(WRITTEN EXERCISE)
Copy out the lines of data from the one containing "Identify the click" to the one containing "EVA lance sa", both included, unchanged.

(DATA RECORDS)
=-=-=
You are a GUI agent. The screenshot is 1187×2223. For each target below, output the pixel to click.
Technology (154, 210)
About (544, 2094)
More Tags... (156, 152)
=-=-=
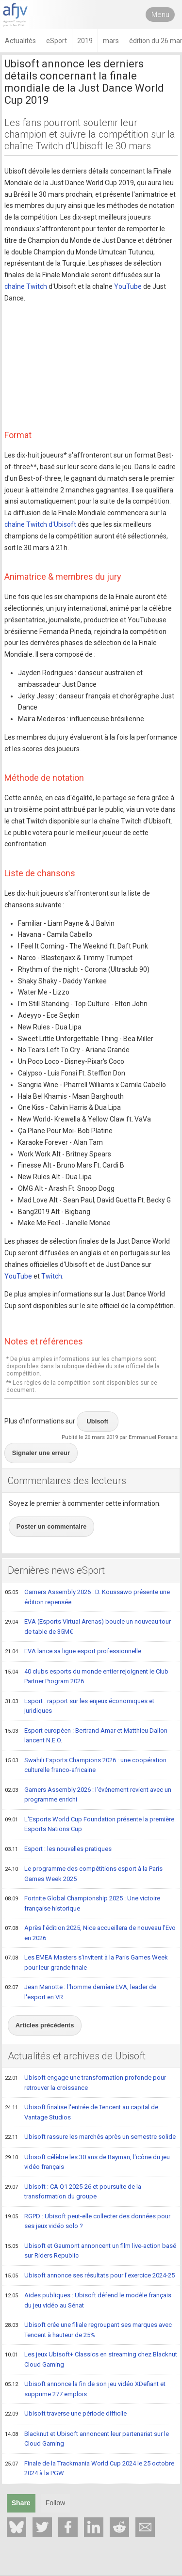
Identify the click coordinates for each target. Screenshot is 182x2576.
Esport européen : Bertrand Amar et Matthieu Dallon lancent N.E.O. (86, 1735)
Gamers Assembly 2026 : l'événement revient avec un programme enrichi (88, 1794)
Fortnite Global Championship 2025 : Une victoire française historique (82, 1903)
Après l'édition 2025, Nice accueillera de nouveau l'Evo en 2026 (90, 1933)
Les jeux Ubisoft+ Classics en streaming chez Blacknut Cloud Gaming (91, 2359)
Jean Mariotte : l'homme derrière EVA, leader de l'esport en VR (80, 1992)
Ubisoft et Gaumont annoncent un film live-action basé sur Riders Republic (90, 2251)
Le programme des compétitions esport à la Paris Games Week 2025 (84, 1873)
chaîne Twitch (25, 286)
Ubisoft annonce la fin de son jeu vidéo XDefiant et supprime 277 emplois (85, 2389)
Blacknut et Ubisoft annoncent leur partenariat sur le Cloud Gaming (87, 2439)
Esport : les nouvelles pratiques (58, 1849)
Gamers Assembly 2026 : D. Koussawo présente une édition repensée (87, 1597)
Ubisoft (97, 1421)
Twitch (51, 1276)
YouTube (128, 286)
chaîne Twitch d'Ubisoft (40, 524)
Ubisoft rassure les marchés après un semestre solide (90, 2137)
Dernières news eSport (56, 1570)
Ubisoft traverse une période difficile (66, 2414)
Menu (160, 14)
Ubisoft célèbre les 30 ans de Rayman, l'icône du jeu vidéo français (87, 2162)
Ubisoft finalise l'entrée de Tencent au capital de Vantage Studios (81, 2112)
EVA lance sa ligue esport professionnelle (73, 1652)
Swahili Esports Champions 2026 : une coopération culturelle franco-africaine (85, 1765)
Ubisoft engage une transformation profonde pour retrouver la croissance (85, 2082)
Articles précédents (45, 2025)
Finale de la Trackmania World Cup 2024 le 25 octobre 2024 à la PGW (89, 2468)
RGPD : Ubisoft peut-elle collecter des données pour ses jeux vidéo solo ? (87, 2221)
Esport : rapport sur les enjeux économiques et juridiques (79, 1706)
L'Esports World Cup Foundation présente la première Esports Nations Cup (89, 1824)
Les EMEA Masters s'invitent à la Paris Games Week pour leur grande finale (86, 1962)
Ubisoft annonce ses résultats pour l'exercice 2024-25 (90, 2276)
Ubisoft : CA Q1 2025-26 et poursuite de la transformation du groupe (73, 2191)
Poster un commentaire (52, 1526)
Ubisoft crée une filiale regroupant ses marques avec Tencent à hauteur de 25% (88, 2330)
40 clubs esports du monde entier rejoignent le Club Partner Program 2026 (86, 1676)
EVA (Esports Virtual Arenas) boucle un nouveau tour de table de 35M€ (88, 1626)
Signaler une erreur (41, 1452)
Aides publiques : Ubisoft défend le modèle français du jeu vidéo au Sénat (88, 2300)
=-=-=
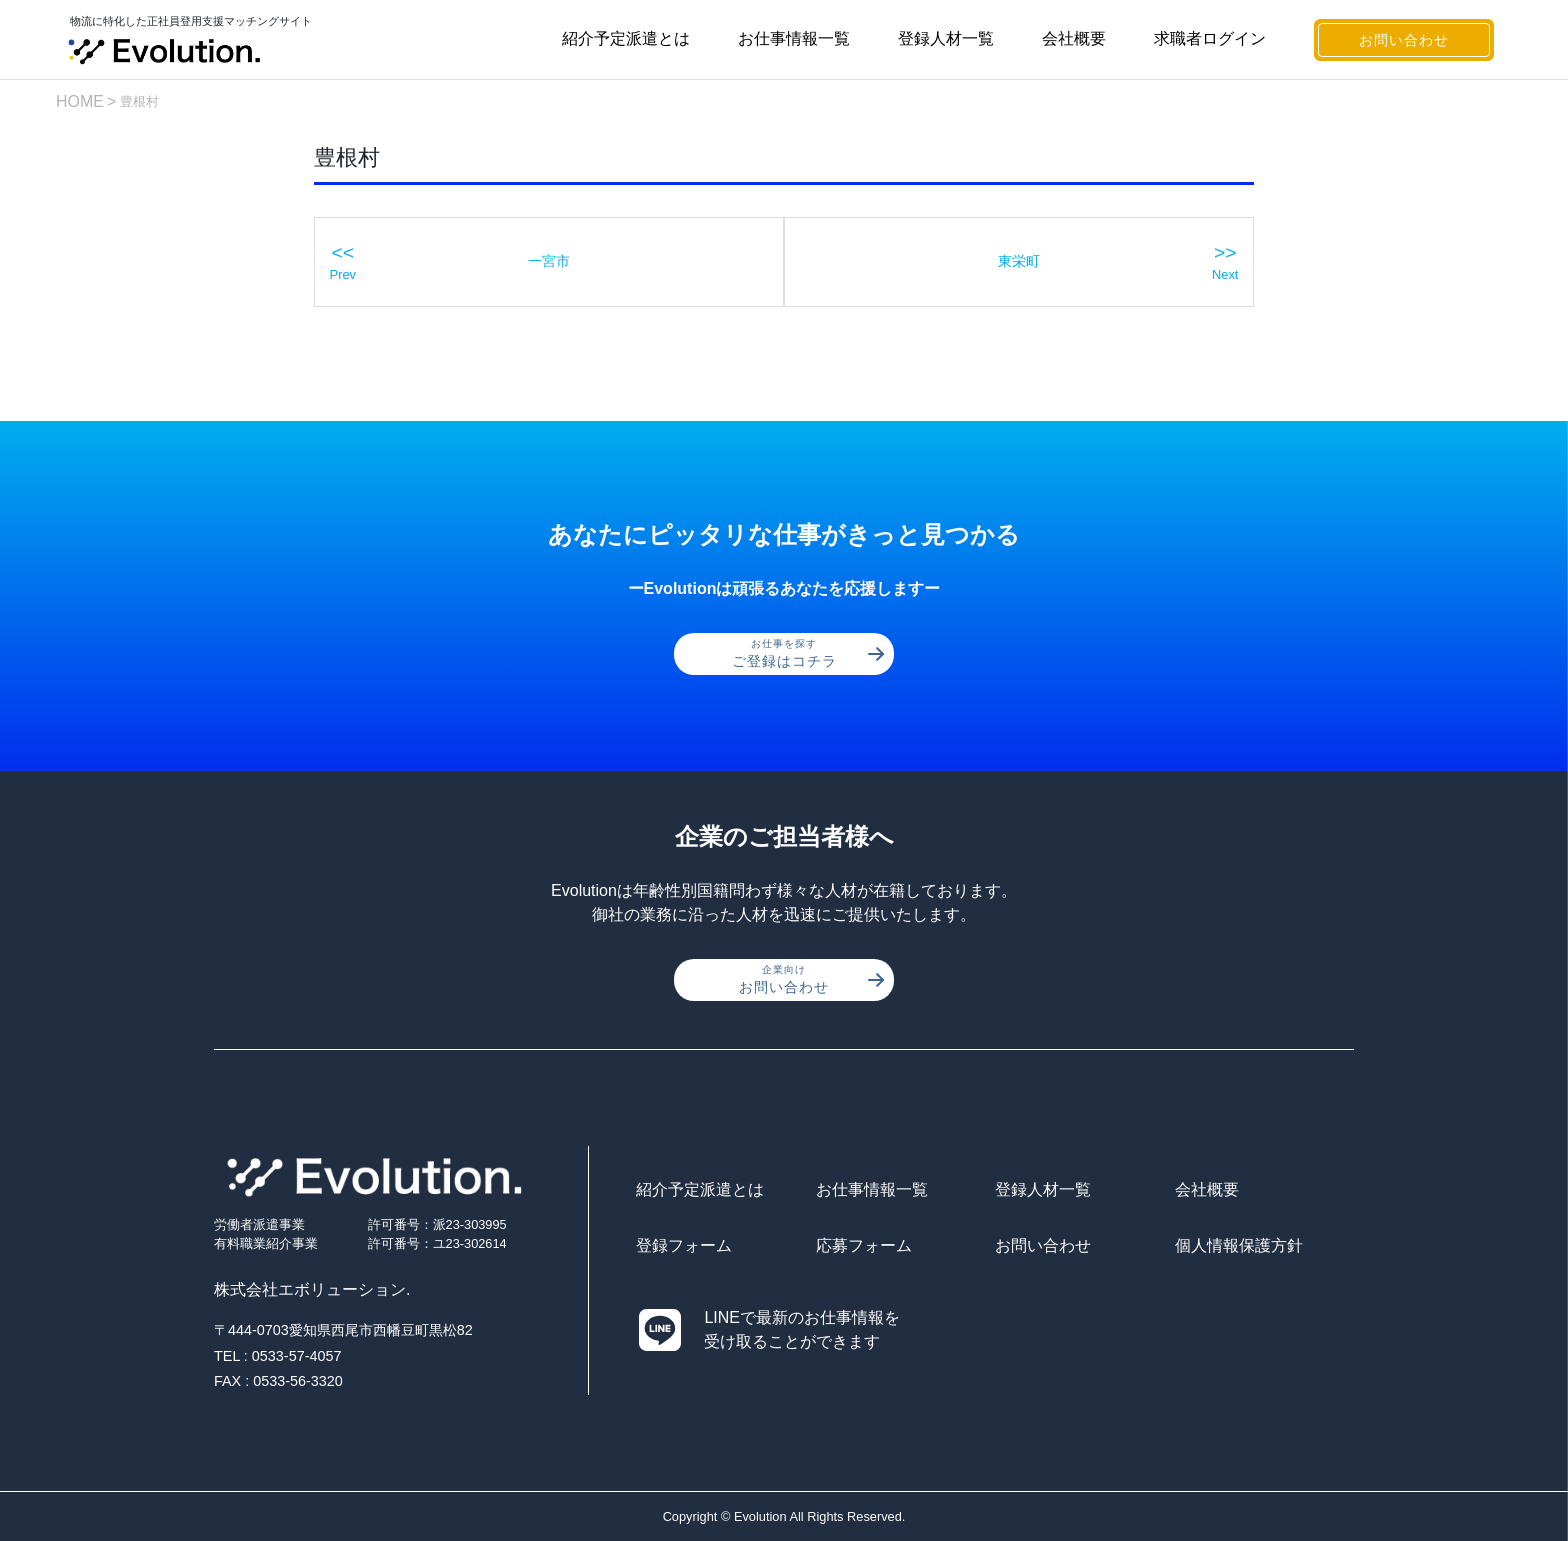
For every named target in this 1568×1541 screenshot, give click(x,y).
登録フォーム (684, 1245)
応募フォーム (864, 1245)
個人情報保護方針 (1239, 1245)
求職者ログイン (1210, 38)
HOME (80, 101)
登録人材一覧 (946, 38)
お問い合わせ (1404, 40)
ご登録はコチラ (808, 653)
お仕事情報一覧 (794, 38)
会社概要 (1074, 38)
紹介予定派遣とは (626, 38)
=-=-=
(EXPECTED ANSWER)
Identify the click coordinates for each target. Screenshot is 182x2576.
Esport européen : Bertrand Amar et Matthieu Dallon lancent N.E.O. (86, 1735)
Gamers Assembly 2026 : l'événement revient avec un programme enrichi (88, 1794)
Fortnite Global Championship 2025 : Une victoire française historique (82, 1903)
Après l'édition 2025, Nice accueillera de nouveau l'Evo en 2026 (90, 1933)
Les jeux Ubisoft+ Classics en streaming chez Blacknut Cloud Gaming (91, 2359)
Jean Mariotte : l'homme derrière EVA, leader de l'esport en VR (80, 1992)
Ubisoft et Gaumont annoncent un film live-action basé sur Riders Republic (90, 2251)
Le programme des compétitions esport à la Paris Games Week 2025 (84, 1873)
chaîne Twitch (25, 286)
Ubisoft annonce la fin de son jeu vidéo XDefiant et supprime 277 emplois (85, 2389)
Blacknut et Ubisoft annoncent leur partenariat sur le Cloud Gaming (87, 2439)
Esport : les nouvelles pratiques (58, 1849)
Gamers Assembly 2026 : D. Koussawo présente une édition repensée (87, 1597)
Ubisoft (97, 1421)
Twitch (51, 1276)
YouTube (128, 286)
chaîne Twitch d'Ubisoft (40, 524)
Ubisoft rassure les marchés après un semestre solide (90, 2137)
Dernières news eSport (56, 1570)
Ubisoft traverse une période difficile (66, 2414)
Menu (160, 14)
Ubisoft célèbre les 30 ans de Rayman, l'icône du jeu vidéo français (87, 2162)
Ubisoft finalise l'entrée de Tencent au capital de Vantage Studios (81, 2112)
EVA lance sa ligue esport professionnelle (73, 1652)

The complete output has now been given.